Your task is to copy each line of the listing that contains the word "accomplish".

DATA FOR THIS TASK:
----------------
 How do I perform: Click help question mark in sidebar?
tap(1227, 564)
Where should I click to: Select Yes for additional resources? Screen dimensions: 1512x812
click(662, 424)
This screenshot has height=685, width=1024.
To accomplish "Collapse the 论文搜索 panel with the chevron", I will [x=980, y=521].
----------------
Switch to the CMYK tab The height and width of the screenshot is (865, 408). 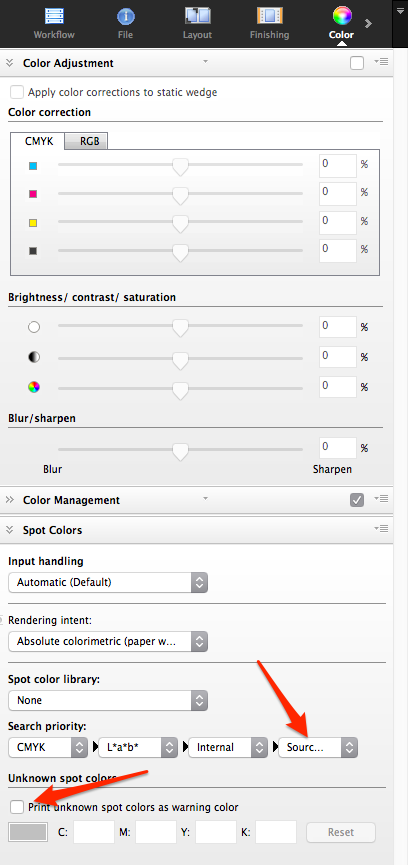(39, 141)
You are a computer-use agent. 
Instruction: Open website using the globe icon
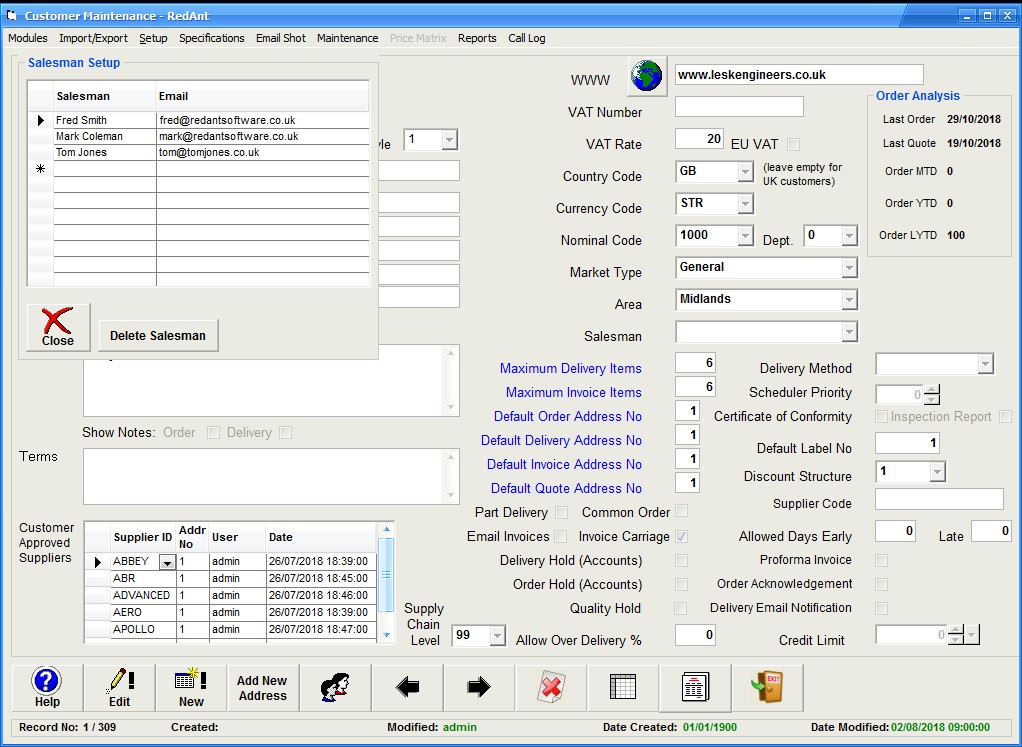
----------------
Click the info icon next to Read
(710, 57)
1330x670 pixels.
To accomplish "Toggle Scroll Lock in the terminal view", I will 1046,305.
----------------
SOLUTION TO THIS PROBLEM:
To accomplish "Collapse the 论文搜索 panel with the chevron", I will [x=980, y=521].
To accomplish "Toggle Scroll Lock in the terminal view", I will 1046,305.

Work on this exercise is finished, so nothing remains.